WORK REQUIRED: Copy each line of the following material that has the string "height".

GIVEN ENTRIES:

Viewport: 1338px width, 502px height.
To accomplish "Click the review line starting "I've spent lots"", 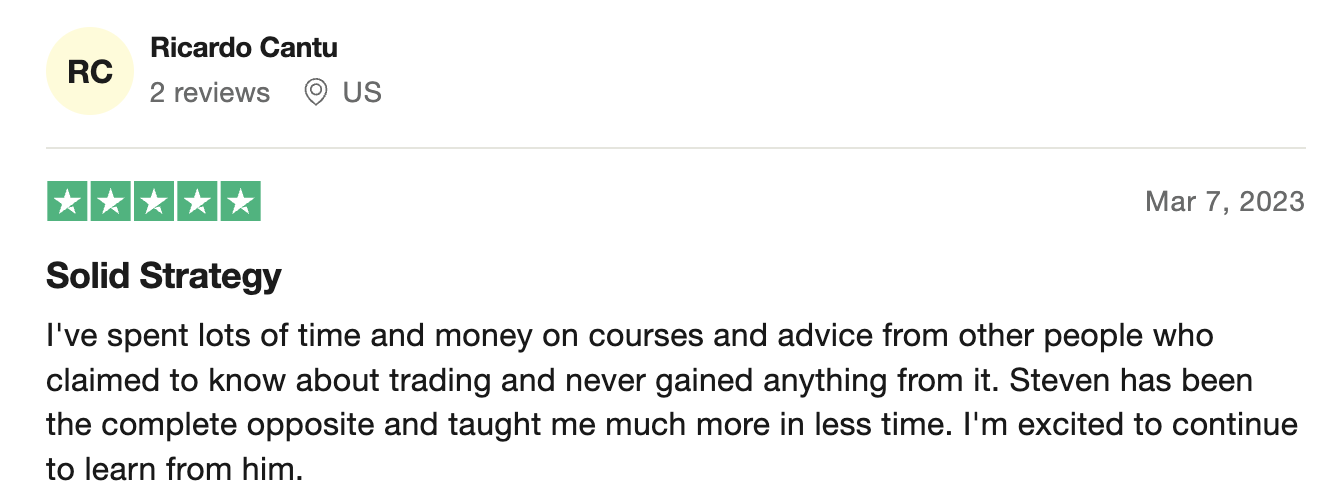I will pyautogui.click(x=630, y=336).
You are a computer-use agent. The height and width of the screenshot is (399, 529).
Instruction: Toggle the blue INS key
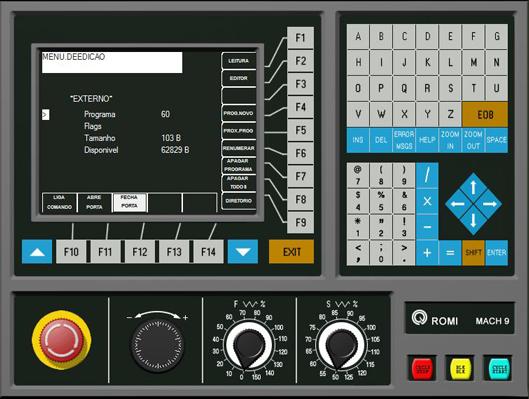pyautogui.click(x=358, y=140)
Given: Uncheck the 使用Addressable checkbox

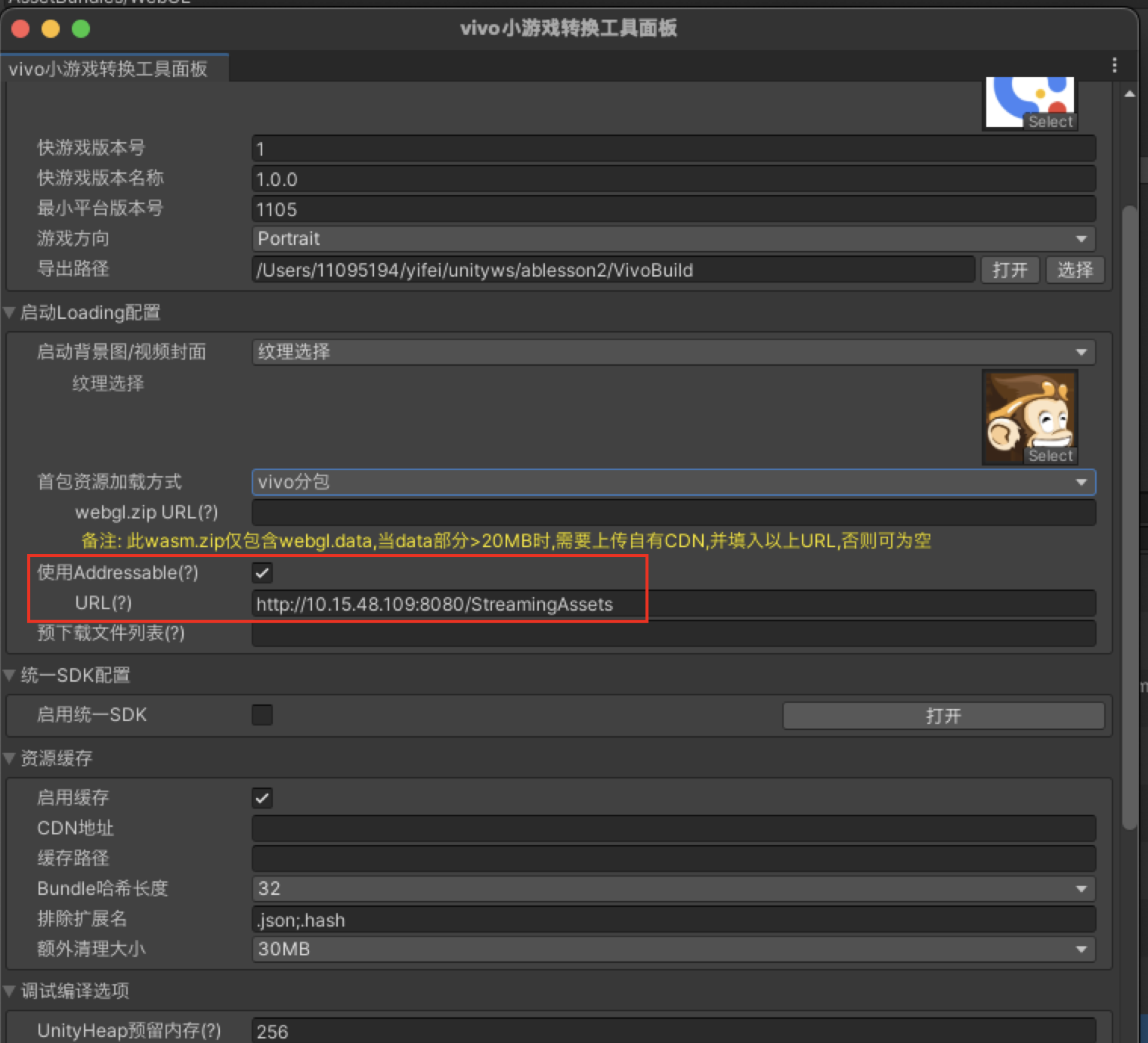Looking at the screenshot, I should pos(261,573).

SOLUTION TO THE PROBLEM:
Viewport: 1338px width, 502px height.
You are a computer-use agent. The height and width of the screenshot is (399, 529).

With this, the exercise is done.